• Directions:
A – Answer these questions using the essay on putting "boots on the ground" against ISIS:
(i) In what town and state was the Rotary Club dinner where the author spoke?
(ii) How many U.S. troops has Senator Graham called for sending to fight the Islamic State?
(iii) On what television program did Senator Graham make his remarks about President Obama's strategy?
B – Carry the essay on putting "boots on the ground" against ISIS forward from its last sentence, in the same voice.

START Document passage

“Boots on the Ground”

| December 5, 2015 | 0 Comments

By
George Mitrovich

Come you masters of war. You that build all the guns. You
that build the death planes. You that hide behind walls.
You that hide behind desks. I just want you to know I can
see through your masks.   Bob Dylan

A couple of years back I spoke at a dinner of the Rotary Club in Weymouth, Massachusetts. As speeches go it was not my best.

Since I am generally considered an accomplished public speaker (four speeches published in Vital Speeches of the Day), I can’t tell you why I came up short that night, but I did.

But my disappointing performance, notwithstanding, I said in my speech something for the first time; said by design; something I have returned to many times since.

That “something” is this:

“If you live next door to a family with sons or daughters fighting in Iraq or Afghanistan but would oppose your sons or daughters fighting in Iraq or Afghanistan, you are guilty of moral duplicity.”

I am willing to concede I am wrong about many things. I am not wrong about this.

To support our troops fighting in faraway places in our world while opposing your sons or daughters in similar service to America defines moral duplicity.

In the complexity of life I normally dismiss either/or choices; but this is not an either/or.

This comes forcibly to mind amid our current presidential campaign; one that finds some arguing for America to put “boots on the ground” in the fight against ISIS in Iraq and Syria.

The biggest hawk among Republican candidates pushing for U.S. Troops is South Carolina Senator Lindsay Graham, who has called for sending 20,000 to fight the fanatics of the Islamic State.

On CBS’ Face the Nation, Senator Graham said, “President Obama’s strategy to destroy ISIS is failing miserably. You can’t do this from the air. The Kurds are not the ground component we need to go into Syria. Without Syria being fixed, you’re never going to fix Iraq. And they’re coming here.”

In terms of troop numbers the senator’s proposal is the most radical; other Republican candidates, however, have not come forward to join his call for such a dramatic break with American policy in the Middle East; but understand, they like his idea, even while refusing to embrace publicly his numbers.

END Document passage
START Supplied material

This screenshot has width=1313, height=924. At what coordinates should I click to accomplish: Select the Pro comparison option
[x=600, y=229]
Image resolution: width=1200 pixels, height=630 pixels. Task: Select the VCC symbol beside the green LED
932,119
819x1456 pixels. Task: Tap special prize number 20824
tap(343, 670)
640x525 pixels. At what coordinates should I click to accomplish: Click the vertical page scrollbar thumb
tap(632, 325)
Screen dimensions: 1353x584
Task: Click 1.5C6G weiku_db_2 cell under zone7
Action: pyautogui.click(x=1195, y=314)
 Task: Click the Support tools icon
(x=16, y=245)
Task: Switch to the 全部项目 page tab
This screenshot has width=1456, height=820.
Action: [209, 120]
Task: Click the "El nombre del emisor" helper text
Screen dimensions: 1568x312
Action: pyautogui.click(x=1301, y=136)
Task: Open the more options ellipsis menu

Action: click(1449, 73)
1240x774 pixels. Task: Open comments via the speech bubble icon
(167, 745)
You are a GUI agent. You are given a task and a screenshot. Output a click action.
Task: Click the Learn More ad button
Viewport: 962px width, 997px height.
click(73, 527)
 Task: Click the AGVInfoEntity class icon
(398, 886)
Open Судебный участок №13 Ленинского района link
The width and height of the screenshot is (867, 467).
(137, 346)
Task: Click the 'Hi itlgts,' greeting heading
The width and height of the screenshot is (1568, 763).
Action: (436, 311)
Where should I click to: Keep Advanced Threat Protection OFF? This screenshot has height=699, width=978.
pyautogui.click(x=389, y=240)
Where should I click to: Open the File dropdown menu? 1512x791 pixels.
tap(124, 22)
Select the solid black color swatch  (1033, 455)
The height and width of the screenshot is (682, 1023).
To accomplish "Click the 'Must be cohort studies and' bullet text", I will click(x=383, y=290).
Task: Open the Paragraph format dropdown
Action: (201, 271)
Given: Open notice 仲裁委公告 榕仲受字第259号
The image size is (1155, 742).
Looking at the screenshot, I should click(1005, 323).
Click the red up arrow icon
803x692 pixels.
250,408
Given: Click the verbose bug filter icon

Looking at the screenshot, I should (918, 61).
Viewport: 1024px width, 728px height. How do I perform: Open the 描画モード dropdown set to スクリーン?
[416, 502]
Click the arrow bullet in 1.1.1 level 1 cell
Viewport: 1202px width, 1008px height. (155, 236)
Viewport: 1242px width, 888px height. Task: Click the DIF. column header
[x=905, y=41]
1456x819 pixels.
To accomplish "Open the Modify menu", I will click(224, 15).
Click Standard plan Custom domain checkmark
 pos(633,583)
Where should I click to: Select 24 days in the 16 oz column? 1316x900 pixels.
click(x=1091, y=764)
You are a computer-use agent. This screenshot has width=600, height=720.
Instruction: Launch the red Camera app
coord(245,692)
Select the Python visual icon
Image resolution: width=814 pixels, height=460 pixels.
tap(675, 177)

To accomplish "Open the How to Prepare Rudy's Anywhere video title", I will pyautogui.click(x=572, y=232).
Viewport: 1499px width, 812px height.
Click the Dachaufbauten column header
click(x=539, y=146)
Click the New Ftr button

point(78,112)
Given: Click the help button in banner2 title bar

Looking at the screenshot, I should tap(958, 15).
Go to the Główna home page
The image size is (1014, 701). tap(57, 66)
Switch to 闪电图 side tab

END Supplied material

• Task-by-task outputs:
A –
(i) Weymouth, Massachusetts
(ii) 20,000
(iii) CBS' Face the Nation

B –
Former Florida Governor Jeb Bush, in what was promoted as a major foreign policy speech at the Ronald Reagan Presidential Library, called for a more vigorous response to ISIS, saying, “more U.S. troops may well be needed.”

Dan Roberts and Lauren Gambino in the Guardian of England, reporting on a speech Hillary Clinton gave before the Council on Foreign Relations in New York, wrote, “She is distancing herself from Barack Obama’s strategy for defeating Islamic State extremists”, wanting, they implied, “greater use of American ground troops and an intensified air campaign.

“Though ruling out deploying the tens of thousands of U.S. troops seen in Iraq and Afghanistan, the former of secretary of state made clear she would take a notably more hawkish approach than the current administration if she is elected president.”

“The United States has been conducting this fight for more than a year, it’s time to begin a new phase and intensify and broaden our efforts”, she said.

Even though the foreign policy establishment gave the secretary high marks for her speech, it was sufficiently nuanced to provide, were she president, options to broaden and increase our military presence in a place where 4,487 sons and daughters of American mothers and fathers, husbands and wives, brothers and sisters, family and friends, have already died in defense of, we’re told, our freedom.

Any proposal calling for additional American troops in Iraq – remember we already have 3,500 working now with Iraqi military and the Kurds – is alarming to me.

It doesn’t matter the presidential candidate, I will oppose as immoral any such policy, unless national subscription is included.

The war in Iraq and Afghanistan have been fought by one percent of our people; many of whom have done, not one or two tours of duty, but four, five and six.

But while 6,840 men and women and their families have paid the ultimate price in those two distant countries, 99 percent of the rest of us have paid no price; living our lives as if the world were at peace.

But the world is not at peace, as 3,039 young Americans, ages 20-24, and another 1,666, ages 25-29, in the flower of their youth, have discovered; their dreams destroyed in the burning sands of Iraq and in the cold, icy mountains and plains of Afghanistan – dead from bullets, bombs, and IEDs.

But while those 4,705 were defending and dying, 70-million of their peers, ages 20-29, were pursuing their hopes and dreams.

And it all began because two draft dodgers, George W. Bush and Dick Cheney, lied to the American people about “weapons of mass destruction”; and started a war without end that has killed hundreds of thousands (Iraqi and U.S.) and gave the world, ISIS; from which has resulted a massive immigration crisis in Europe and terrorist attacks in Paris and Mali, and God knows where it will end – if it will end.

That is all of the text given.